American Nations, in detail
American Nations is Colin Woodard's argument that North America is not a single nation but a continent of 11 distinct regional cultures, each founded by different waves of settlers with different values, institutions, and political philosophies, and that understanding those foundational cultures is more useful for explaining American political conflict than the standard red-state/blue-state framing. Woodard is a Maine-based journalist and historian, and the book draws on four centuries of colonial, demographic, and political history.
Woodard's eleven nations—Yankeedom, the Midlands, New Netherland, Tidewater, Greater Appalachia, the Deep South, El Norte, the Left Coast, the Far West, New France, and First Nation—are defined not by current state lines but by settlement origins. Yankees brought a Puritan ethic of community improvement and consensus; Scots-Irish settlers from the borderlands of Britain created a culture of fierce individualism and distrust of centralized authority across Greater Appalachia; Dutch and English merchant settlers created a pluralistic commercial culture in what became New York. Each of these foundational cultures, Woodard argues, has been remarkably persistent across 400 years.
The book makes its case through detailed historical narrative covering each region's founding, development, and eventual interaction with the others. The recurring theme is conflict between what Woodard calls the Deep South alliance—the Deep South, Greater Appalachia, and the Far West—and the northern alliance of Yankeedom, New Netherland, and the Left Coast, with the Midlands as perpetual swing region. This framing explains patterns in American politics from the colonial era through Reconstruction, the New Deal, and the present day in ways the standard partisan analysis does not.

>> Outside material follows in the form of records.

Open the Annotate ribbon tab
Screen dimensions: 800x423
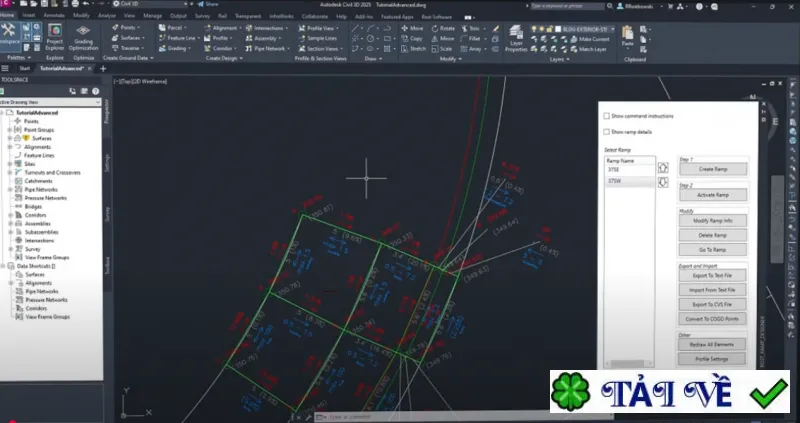click(54, 16)
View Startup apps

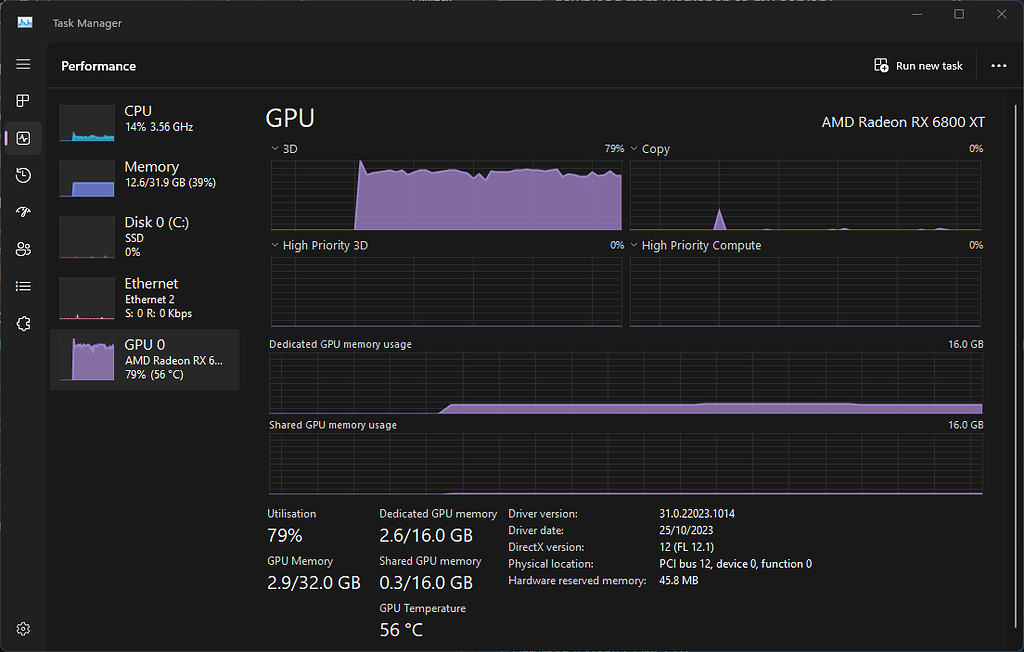coord(23,212)
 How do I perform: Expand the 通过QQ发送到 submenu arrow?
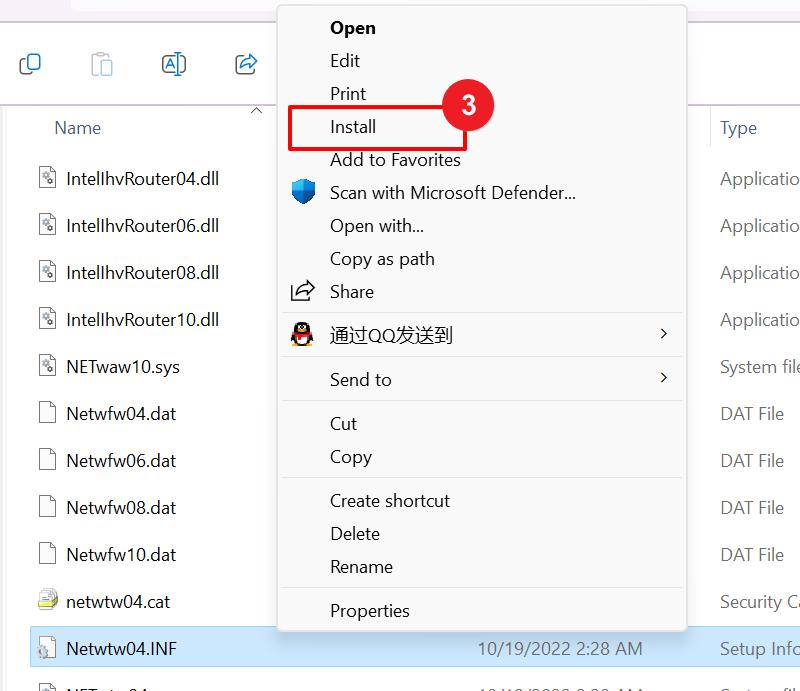coord(663,334)
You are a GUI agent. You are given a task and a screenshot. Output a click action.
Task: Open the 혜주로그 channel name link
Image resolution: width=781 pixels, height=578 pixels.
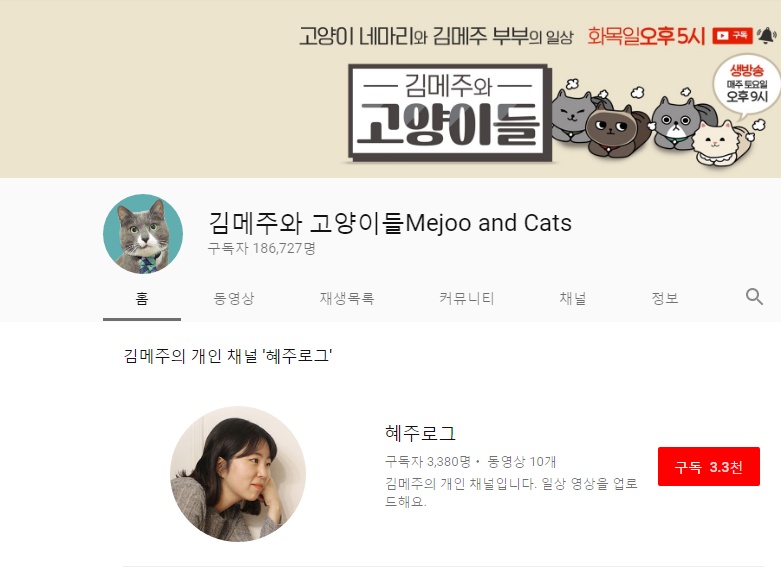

American Nations is most valuable as a corrective to the assumption that American political divisions are recent or superficial. The fault lines Woodard traces were present at the founding and have been contested ever since. The book's weakness is its tendency to treat regional culture as more determinative than it is—individual mobility, economic change, and deliberate cultural change don't fit cleanly into the model. But as a framework for understanding why the US has always been harder to govern than its constitution implies, it's one of the more useful books in recent American history writing.
The big ideas
- 1.
The US is not one nation but eleven regional cultures, each with distinct founding values that have persisted more than 400 years despite migration, urbanization, and mass media.
- 2.
State lines are not cultural lines. Understanding Appalachian Pennsylvania as closer in culture to Appalachian Kentucky than to Philadelphia is more illuminating than comparing states.
- 3.
The Deep South's foundational culture was explicitly modeled on Caribbean slave societies: hierarchical, hostile to democracy, and built around the interests of a landed oligarchy. That inheritance has not been fully shed.